- [Task directions]: Pull every line with "Visit" from the material.

- [Information given]:
----------
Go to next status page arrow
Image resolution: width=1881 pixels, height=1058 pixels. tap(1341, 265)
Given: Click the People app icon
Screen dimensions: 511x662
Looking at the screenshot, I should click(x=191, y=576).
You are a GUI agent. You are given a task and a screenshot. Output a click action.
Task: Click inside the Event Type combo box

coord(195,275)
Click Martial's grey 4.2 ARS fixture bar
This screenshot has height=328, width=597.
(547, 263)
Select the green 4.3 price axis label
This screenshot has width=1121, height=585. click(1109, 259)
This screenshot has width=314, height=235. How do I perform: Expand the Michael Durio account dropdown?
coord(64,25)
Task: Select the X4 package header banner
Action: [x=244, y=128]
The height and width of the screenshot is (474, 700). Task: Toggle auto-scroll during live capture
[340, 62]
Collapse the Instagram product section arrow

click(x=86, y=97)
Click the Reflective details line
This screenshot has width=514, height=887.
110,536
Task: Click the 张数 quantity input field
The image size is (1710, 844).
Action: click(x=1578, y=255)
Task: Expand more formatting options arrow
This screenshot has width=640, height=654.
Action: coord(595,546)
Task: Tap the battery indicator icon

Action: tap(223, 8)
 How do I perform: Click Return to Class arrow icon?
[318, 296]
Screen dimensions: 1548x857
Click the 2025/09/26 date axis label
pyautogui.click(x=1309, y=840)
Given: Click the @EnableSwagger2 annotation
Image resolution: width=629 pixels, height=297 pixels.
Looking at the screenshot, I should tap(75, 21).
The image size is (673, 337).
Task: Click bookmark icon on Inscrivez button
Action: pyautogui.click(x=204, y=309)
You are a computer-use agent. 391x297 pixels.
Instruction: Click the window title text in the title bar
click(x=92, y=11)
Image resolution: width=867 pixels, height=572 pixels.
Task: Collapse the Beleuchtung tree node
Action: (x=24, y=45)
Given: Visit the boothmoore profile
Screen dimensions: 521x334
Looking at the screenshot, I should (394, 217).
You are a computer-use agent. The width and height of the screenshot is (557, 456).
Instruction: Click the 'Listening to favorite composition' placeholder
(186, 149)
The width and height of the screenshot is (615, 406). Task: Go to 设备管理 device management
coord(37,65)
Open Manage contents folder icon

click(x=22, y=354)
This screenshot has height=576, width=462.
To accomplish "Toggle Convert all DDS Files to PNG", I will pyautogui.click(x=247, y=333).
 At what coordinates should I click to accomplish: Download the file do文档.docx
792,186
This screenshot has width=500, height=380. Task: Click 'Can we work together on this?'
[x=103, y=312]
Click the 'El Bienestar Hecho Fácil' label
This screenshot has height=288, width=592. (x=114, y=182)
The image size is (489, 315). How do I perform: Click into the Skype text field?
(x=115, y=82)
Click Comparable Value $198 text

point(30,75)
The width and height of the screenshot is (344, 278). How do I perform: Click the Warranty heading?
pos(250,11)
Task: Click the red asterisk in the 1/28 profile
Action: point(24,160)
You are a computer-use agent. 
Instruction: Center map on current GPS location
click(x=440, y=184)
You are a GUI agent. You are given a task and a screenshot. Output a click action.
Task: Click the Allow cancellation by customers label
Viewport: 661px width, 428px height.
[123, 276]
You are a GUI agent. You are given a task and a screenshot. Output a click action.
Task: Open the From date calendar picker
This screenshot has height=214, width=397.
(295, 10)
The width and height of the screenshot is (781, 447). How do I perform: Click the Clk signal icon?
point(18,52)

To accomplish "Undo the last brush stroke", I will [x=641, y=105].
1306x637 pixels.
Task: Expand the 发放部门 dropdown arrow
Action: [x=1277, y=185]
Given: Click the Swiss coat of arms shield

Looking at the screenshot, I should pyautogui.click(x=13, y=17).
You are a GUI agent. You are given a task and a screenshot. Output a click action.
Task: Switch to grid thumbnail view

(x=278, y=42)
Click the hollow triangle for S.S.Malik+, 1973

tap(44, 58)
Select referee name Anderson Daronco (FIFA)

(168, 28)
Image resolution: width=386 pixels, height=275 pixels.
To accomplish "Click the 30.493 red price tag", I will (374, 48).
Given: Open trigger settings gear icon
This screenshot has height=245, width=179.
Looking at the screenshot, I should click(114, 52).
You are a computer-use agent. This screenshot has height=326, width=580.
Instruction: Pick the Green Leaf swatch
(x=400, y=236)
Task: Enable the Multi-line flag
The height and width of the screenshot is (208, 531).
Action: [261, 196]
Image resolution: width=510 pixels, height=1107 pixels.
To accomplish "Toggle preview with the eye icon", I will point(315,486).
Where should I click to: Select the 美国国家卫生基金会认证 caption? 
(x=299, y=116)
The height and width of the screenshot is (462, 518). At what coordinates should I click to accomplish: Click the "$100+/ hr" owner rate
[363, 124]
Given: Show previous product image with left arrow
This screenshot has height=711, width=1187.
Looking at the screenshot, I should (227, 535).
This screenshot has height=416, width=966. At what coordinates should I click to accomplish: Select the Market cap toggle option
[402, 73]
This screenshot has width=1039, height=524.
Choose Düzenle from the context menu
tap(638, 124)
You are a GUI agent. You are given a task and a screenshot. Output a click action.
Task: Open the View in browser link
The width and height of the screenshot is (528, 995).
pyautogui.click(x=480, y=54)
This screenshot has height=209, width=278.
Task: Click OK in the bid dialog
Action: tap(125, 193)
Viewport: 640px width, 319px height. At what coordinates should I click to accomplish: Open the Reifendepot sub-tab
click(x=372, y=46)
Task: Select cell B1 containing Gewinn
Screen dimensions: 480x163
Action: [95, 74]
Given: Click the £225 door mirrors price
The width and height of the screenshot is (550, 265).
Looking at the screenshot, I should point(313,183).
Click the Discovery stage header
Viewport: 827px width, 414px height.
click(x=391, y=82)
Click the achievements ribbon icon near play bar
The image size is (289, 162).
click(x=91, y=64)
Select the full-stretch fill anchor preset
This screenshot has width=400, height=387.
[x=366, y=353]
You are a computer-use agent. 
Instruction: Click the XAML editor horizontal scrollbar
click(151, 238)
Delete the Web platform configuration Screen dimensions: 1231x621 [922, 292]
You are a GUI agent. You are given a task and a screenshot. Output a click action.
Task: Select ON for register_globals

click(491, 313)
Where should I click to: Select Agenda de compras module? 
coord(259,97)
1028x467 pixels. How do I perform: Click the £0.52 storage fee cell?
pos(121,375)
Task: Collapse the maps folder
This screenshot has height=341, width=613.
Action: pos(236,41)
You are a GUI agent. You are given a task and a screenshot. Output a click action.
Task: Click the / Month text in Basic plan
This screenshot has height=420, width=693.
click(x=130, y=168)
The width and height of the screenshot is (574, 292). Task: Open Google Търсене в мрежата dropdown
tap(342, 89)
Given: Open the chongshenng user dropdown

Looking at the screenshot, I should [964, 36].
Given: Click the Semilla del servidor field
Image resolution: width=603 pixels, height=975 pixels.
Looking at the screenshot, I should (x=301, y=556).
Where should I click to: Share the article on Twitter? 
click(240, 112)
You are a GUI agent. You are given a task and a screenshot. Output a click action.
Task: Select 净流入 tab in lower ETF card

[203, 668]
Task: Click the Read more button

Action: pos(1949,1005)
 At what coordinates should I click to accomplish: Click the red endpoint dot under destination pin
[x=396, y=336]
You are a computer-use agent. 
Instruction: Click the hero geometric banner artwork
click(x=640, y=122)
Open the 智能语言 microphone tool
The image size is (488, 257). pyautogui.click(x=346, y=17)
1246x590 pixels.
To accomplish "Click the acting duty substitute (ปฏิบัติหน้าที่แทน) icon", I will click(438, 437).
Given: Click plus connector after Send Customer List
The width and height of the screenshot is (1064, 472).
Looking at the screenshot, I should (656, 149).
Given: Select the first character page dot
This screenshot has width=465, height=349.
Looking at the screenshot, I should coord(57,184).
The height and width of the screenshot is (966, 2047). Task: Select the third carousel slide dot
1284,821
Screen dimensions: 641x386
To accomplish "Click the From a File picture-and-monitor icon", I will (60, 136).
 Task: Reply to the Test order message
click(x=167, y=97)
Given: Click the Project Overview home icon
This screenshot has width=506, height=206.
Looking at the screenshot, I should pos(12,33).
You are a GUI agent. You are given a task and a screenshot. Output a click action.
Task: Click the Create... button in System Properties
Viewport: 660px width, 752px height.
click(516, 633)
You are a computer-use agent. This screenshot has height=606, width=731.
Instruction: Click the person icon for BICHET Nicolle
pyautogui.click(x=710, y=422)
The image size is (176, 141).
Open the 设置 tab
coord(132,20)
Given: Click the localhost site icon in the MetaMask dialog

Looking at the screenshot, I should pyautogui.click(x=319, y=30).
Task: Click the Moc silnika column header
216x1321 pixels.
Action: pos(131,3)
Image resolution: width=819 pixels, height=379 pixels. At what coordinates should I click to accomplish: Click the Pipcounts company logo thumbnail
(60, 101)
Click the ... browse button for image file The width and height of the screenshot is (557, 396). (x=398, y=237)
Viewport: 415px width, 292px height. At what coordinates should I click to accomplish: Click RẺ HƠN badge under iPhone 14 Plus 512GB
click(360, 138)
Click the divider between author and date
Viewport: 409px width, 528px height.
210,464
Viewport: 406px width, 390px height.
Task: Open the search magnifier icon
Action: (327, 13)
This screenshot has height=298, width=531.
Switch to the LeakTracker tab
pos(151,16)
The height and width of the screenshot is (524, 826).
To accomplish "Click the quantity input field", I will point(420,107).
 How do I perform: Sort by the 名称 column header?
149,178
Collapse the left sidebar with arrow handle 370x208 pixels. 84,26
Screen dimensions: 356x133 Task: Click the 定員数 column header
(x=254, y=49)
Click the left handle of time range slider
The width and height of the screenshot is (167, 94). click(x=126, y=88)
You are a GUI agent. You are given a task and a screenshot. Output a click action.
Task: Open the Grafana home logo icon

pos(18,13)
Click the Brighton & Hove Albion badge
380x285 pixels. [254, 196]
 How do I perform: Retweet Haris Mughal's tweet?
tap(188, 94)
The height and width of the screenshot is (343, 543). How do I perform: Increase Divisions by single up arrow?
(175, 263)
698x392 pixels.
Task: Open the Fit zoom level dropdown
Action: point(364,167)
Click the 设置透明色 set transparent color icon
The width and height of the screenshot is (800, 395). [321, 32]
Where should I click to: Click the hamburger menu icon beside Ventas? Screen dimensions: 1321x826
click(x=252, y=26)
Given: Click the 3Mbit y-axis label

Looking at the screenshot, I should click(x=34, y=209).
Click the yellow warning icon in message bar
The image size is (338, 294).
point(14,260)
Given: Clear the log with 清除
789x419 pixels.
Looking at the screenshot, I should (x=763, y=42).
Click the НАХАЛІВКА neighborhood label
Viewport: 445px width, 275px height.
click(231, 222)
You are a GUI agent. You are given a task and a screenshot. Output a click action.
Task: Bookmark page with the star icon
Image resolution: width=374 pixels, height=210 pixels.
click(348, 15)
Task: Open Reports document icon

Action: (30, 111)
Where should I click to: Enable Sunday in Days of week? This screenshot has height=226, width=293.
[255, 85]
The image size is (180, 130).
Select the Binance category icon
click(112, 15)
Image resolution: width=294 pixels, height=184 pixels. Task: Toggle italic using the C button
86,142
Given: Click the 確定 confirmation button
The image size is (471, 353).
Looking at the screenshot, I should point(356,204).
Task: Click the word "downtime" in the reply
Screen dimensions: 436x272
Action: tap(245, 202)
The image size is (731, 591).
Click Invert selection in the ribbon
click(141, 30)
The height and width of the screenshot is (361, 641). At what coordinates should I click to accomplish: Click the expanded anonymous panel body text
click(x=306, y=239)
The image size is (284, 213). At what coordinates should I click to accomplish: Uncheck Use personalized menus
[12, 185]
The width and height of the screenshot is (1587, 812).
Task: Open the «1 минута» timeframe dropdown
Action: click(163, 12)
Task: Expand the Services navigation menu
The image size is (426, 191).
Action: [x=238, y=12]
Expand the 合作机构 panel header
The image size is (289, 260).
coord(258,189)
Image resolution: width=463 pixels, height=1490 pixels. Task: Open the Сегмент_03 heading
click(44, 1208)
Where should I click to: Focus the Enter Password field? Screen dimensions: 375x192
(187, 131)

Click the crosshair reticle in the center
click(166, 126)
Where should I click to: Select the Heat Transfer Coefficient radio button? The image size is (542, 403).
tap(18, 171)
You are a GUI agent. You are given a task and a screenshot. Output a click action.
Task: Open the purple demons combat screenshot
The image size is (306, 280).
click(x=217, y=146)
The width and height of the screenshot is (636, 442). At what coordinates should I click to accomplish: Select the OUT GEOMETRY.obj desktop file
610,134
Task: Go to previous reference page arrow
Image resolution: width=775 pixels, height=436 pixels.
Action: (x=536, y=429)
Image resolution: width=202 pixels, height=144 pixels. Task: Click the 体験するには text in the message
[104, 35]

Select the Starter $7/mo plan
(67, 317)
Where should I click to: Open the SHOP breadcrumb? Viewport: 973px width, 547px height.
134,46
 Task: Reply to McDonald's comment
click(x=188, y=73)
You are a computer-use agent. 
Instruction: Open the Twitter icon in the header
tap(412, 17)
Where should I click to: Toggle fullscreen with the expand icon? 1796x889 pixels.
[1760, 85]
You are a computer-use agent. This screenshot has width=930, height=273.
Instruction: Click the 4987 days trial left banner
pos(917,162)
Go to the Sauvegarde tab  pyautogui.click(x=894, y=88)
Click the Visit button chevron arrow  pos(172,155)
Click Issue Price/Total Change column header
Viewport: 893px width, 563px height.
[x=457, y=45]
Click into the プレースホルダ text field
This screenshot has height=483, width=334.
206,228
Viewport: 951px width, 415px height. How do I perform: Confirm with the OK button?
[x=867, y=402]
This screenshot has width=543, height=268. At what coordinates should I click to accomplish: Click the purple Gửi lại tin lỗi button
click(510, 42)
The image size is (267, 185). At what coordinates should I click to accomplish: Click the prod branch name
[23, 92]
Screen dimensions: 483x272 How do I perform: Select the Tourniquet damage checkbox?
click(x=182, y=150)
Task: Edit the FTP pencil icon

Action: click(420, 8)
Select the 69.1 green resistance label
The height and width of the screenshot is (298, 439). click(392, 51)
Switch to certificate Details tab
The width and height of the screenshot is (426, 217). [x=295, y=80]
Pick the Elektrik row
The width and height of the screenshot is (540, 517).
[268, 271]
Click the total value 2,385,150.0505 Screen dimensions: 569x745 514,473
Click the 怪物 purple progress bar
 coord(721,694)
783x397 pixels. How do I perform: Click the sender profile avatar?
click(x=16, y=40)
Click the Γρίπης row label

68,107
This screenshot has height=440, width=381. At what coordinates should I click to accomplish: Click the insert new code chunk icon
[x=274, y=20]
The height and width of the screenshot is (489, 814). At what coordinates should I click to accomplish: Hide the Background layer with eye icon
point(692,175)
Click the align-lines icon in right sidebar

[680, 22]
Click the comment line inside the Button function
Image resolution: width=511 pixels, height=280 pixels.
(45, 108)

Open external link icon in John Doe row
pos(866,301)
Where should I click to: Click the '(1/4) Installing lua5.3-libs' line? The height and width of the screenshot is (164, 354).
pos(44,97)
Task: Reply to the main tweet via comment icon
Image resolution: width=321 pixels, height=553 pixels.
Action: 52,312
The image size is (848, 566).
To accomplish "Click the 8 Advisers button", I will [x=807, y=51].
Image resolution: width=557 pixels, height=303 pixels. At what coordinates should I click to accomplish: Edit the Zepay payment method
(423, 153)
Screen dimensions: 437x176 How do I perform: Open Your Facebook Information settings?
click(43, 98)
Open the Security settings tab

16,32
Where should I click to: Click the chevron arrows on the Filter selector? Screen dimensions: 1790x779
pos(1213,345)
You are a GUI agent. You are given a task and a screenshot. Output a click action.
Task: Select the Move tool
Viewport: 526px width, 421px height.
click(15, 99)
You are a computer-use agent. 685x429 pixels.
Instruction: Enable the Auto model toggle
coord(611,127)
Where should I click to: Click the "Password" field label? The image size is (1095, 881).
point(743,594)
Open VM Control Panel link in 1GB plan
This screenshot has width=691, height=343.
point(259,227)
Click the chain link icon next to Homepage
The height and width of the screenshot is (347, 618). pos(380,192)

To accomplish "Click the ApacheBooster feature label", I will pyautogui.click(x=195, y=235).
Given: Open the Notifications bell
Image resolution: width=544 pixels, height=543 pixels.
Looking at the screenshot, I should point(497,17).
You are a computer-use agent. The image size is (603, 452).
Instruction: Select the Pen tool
----------
- [Task result]:
Given: Visit the boothmoore profile
Click the Visit button chevron arrow  pos(172,155)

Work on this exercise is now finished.